Muzır kahramanlık Böyle bir 'mütalaa'yı TSK tarafından alınmış 'kışla dışında üniforma ile namaz kılma yasağı'na gerekçede kullanmak, hukukun çıldırmasıdır! Ortada doğrudan namaza ilişkin bir yasak yok. Rütbeli asker sivil kıyafetle her camiye gidebiliyor. Üniforma ile de askeri birlik içindeki camilere de gitmesinde bir sıkıntı yok. Doğrudan 'inanç özgürlüğü' ile çelişen bir yasak söz konusu değil.. Oysa gelin görün ki, Ordu'nun içinden hem de hukuk adına sarf edilen sözler; 'namaz yasağı' nifakı geliştirmek isteyecek olanlara çanak tutuyor!

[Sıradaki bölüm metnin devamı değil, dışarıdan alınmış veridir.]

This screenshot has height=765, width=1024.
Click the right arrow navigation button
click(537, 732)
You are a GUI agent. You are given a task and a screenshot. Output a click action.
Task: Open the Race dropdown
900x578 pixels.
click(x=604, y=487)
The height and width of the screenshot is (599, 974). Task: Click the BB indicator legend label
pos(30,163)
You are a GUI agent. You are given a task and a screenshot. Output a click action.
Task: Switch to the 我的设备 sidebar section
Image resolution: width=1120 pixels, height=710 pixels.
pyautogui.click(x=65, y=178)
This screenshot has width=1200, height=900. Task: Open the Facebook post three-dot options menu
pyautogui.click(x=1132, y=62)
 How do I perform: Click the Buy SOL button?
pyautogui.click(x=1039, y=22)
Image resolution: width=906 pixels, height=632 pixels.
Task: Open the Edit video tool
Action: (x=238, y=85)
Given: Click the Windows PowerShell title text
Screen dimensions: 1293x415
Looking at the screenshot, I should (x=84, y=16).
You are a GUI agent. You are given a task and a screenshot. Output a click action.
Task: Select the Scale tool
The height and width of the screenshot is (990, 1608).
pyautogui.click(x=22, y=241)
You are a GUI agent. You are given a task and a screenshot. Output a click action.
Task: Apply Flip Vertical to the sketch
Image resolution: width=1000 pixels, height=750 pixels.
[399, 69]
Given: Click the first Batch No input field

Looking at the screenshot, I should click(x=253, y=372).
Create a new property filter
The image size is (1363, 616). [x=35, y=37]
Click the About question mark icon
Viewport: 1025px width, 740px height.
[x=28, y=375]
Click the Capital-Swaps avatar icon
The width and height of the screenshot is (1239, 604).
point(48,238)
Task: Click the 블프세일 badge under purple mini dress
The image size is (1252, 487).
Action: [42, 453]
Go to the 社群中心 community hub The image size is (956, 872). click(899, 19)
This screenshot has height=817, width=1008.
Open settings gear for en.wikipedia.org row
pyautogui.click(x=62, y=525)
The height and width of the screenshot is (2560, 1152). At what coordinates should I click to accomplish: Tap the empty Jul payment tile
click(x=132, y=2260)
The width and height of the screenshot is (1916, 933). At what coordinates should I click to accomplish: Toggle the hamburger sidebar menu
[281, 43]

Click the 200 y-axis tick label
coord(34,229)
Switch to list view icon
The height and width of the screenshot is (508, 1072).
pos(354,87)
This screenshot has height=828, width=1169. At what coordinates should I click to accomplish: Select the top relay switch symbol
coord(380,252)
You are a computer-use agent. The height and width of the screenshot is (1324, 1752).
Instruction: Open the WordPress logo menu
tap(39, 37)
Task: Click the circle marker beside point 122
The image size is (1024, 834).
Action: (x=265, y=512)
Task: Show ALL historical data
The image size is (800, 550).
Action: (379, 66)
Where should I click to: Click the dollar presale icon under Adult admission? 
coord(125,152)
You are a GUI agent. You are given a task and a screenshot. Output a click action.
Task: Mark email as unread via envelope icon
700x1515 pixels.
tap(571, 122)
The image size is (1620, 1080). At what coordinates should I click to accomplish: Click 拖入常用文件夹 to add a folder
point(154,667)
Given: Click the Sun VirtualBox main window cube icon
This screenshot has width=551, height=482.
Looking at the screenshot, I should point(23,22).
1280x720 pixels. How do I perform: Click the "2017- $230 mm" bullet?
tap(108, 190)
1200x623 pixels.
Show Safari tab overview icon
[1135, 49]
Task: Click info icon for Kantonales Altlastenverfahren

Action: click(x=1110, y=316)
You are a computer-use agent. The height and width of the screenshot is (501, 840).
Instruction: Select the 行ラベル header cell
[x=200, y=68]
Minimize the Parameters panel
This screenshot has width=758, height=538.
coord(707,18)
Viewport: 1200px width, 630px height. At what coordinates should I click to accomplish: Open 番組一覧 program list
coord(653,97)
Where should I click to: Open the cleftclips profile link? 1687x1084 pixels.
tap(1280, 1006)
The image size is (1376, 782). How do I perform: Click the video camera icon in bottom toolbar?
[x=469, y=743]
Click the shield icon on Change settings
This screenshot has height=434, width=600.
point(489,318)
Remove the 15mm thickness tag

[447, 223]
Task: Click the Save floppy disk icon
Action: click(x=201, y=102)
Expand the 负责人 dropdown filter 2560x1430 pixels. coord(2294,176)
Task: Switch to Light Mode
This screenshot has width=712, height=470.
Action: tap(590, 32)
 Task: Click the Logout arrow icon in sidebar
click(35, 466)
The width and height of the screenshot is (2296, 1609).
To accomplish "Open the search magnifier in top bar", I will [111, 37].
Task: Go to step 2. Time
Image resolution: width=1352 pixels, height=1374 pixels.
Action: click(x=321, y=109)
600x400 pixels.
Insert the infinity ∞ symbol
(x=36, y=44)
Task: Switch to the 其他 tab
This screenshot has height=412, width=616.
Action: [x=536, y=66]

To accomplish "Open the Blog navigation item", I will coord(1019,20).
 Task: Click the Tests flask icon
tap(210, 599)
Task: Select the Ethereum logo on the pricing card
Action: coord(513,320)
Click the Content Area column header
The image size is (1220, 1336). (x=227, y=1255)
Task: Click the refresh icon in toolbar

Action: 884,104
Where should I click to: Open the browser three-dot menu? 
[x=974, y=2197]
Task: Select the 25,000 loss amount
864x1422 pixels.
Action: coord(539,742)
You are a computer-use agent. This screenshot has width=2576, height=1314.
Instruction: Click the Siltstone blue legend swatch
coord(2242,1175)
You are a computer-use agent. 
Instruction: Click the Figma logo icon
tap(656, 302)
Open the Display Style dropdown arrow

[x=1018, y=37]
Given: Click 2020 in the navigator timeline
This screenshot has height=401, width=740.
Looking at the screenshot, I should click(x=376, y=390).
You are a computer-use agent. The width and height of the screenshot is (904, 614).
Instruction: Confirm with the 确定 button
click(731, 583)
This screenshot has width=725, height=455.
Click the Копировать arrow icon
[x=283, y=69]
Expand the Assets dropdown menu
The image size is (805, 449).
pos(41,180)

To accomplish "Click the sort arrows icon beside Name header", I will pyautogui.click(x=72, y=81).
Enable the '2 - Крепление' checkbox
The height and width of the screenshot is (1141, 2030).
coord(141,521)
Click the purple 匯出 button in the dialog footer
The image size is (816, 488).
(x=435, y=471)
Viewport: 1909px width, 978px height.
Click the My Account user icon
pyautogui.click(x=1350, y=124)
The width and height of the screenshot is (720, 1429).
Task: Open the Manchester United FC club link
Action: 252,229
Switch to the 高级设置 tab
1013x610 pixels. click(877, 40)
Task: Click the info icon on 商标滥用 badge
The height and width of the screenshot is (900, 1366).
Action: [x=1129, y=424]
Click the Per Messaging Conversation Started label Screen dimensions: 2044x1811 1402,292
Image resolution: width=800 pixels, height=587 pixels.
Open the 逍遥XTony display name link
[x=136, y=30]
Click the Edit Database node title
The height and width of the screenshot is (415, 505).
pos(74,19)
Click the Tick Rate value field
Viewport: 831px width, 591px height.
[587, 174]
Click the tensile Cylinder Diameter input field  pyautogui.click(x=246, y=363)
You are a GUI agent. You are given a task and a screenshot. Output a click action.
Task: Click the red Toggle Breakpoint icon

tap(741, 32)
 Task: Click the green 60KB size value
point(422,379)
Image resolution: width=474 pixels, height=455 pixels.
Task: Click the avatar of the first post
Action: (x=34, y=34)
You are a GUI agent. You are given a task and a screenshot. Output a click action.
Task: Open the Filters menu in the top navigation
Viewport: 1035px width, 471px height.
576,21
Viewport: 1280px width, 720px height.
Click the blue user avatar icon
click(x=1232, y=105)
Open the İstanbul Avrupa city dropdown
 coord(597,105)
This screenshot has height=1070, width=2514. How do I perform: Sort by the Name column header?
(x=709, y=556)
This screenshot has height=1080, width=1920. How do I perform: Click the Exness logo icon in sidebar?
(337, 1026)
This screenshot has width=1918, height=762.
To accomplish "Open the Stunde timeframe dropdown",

Hadise; Ordu'yu sürekli dindarlık-dinsizlik tartışmasının taraflarından biri olarak göstermek, inançlara da müdahale eden bir dinamik gibi algılamak, dayatmak, yıpratmak ve kullanmaktır.. Doğrusu toplum olarak bu 'Ordu Bozan' iç ve dış oyunları etkisiz hale getirecek bilinçten yoksunuz. Dinlisi dinsizi, solcusu-sağcısı, İslamcısı-İslam düşmanı ile bütün kesimler için vazgeçilmez olan 'herkese eşit mesafedeki Ordu'dur. Elbirliği ile bütün kesimlere eşit mesafede tutamadığımız bir 'ordu', zorunlu olarak 'kesim'lerden biri haline gelir ve milletin gözbebeği olmaktan çıkar. Bu da bölücülerin ve onları kendi stratejileri için destekleyen servislerin hedefidir. Her kim, Ordu'yu toplumun herhangi bir kesimine hasım göstermeye kalkışır veya bu hassas açıdan istismarcılığa yönelirse, muhakkak doğal bir PKK hizmetkarıdır! O kişi ister asker, ister sivil, ister 'ulusalcı', ister şeriatçı olsun.